Мы стояли на мощеной дорожке в садике позади дома, где жил Крейг. Близилась полночь. Я только что попытался дозвониться до Джоу, находящейся в Барселоне вместе с «Аддиктой», но ничего не вышло.
— Но сперва понял совсем не так, — добавил я.
— Про без штанов? Шуба дорога, а под ней — ни фига?
— Именно! Я всегда думал: отлично, блин, звучит. И чертовски эротично!

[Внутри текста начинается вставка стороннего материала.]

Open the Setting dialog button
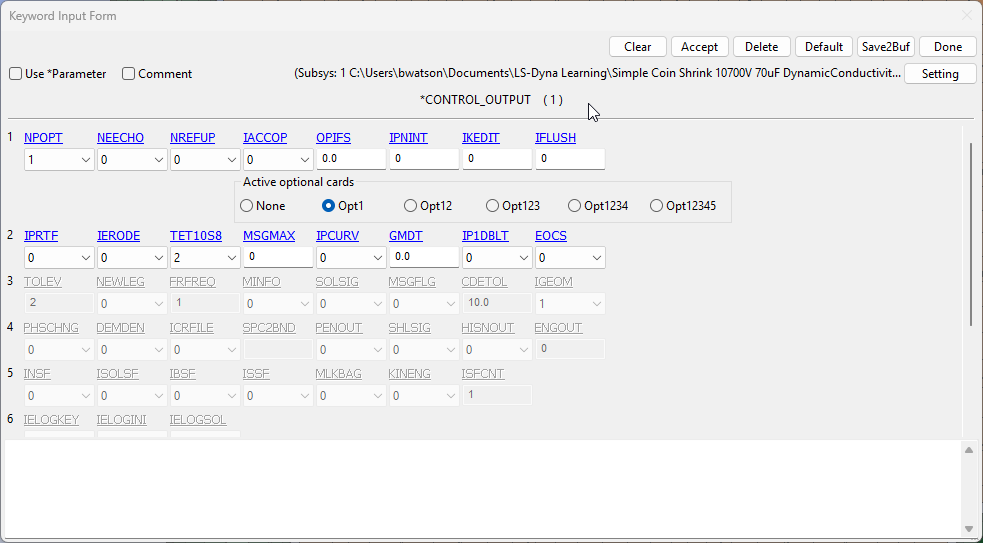Image resolution: width=983 pixels, height=543 pixels. click(939, 74)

Она засмеялась, откинув назад голову, словно выставляя напоказ лебединую шею (загорелую, хотя стояла зима) и безупречные зубы. Ее белокурые пряди слегка мерцали в темноте: на них падал свет, льющийся из окон.
— Да, ты бы, пожалуй, только так и понял.
— Остроумно, однако несправедливо. Послушай, я…
— Тебе такого ощущения ни в жизнь не представить. Ни в жизнь! У тебя есть эта твоя драгоценная теория, лично выстраданная линия партии, и ничего больше. Как всегда. Тебе просто не понять. Ведь ты там никогда не был. И ты не можешь проникнуться атмосферой. А мы окружены людьми, которые нас ненавидят.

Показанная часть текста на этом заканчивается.